PerovskiteOpt-AI: A Machine Learning-Driven Multi-Parameter Optimization Framework for Lead-Free Perovskite Solar Cell Device Architecture Using SCAPS-1D Simulation and Gaussian Process Surrogate Modeling

The commercialization of perovskite solar cells (PSCs) hinges on replacing toxic lead-based absorbers with environmentally benign alternatives while maintaining competitive power conversion efficiencies (PCE). However, the enormous parameter space governing lead-free device architectures—spanning absorber thickness, defect density, doping concentration, and charge transport layer (CTL) selection—renders traditional trial-and-error optimization impractical.
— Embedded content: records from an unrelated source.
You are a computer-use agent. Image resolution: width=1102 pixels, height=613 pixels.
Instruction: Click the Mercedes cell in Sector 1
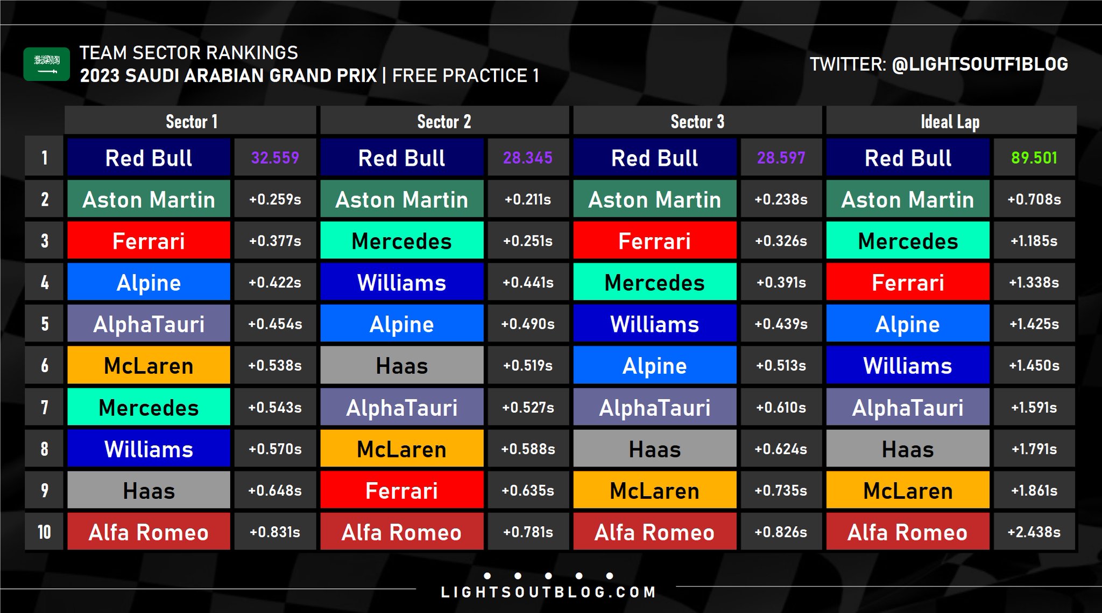[149, 407]
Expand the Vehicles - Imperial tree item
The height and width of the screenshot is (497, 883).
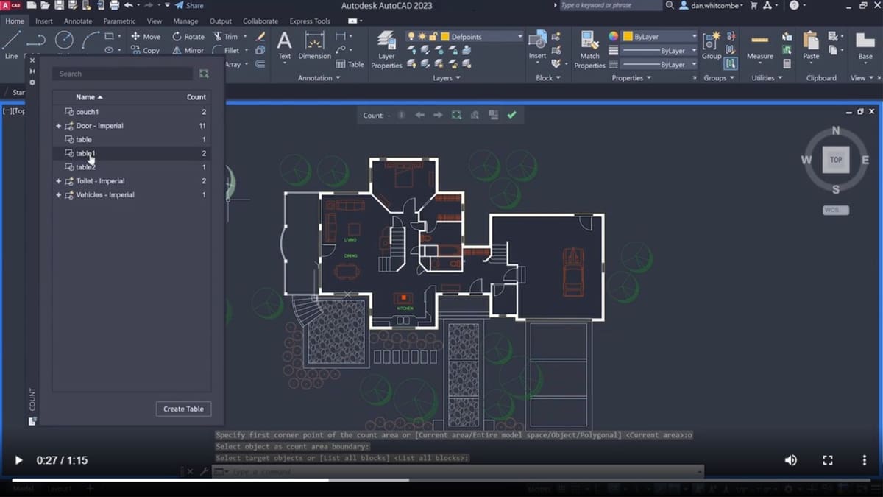tap(58, 195)
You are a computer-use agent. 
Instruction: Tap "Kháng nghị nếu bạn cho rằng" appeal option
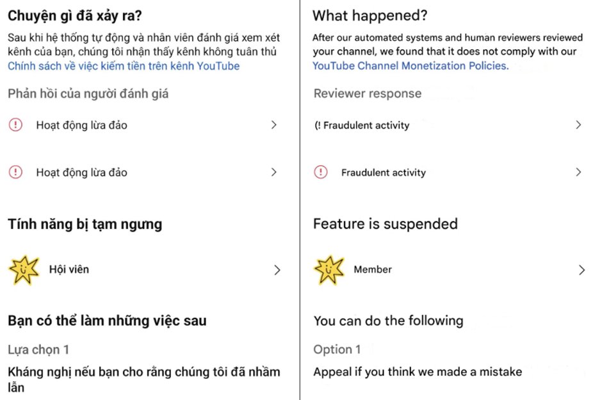coord(143,379)
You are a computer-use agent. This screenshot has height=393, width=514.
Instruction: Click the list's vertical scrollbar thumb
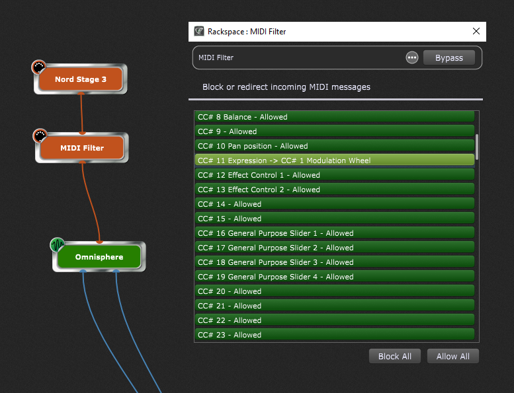477,146
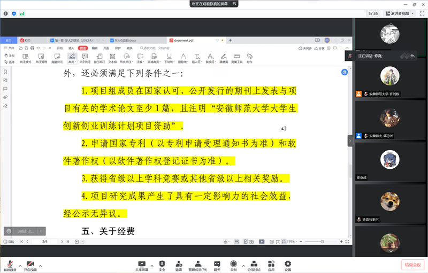
Task: Toggle 解除静音 microphone button
Action: (x=10, y=265)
This paper introduces PerovskiteOpt-AI, a machine learning (ML)-driven multi-parameter optimization framework that integrates SCAPS-1D device simulation with Gaussian process (GP) surrogate modeling and Bayesian optimization (BO) to systematically identify high-efficiency lead-free PSC configurations. A synthetic dataset of 12,000 device-level simulations generated for the FTO/WS2/CsSnI3/CuSCN/Au architecture by varying eight critical parameters. An ensemble of ML models—random forest (RF), XGBoost, and GP regression (GPR)—is trained and benchmarked, with XGBoost achieving an R2 of 0.9987 and RMSE of 0.041% for PCE prediction. The GP surrogate is then coupled with a BO loop employing expected improvement (EI) acquisition to navigate the design space, converging on an optimized PCE of 27.83% ± 0.21% within 150 iterations—a 38.6% relative improvement over the baseline. Shapley additive explanations (SHAP) analysis reveals that absorber defect density and perovskite thickness are the dominant efficiency drivers, while conduction band offset at the ETL/absorber interface governs open-circuit voltage. The proposed framework reduces the computational cost of full-factorial parametric sweeps by over 95%, establishing a scalable paradigm for accelerated, interpretable design of next-generation lead-free consumer-grade photovoltaic devices.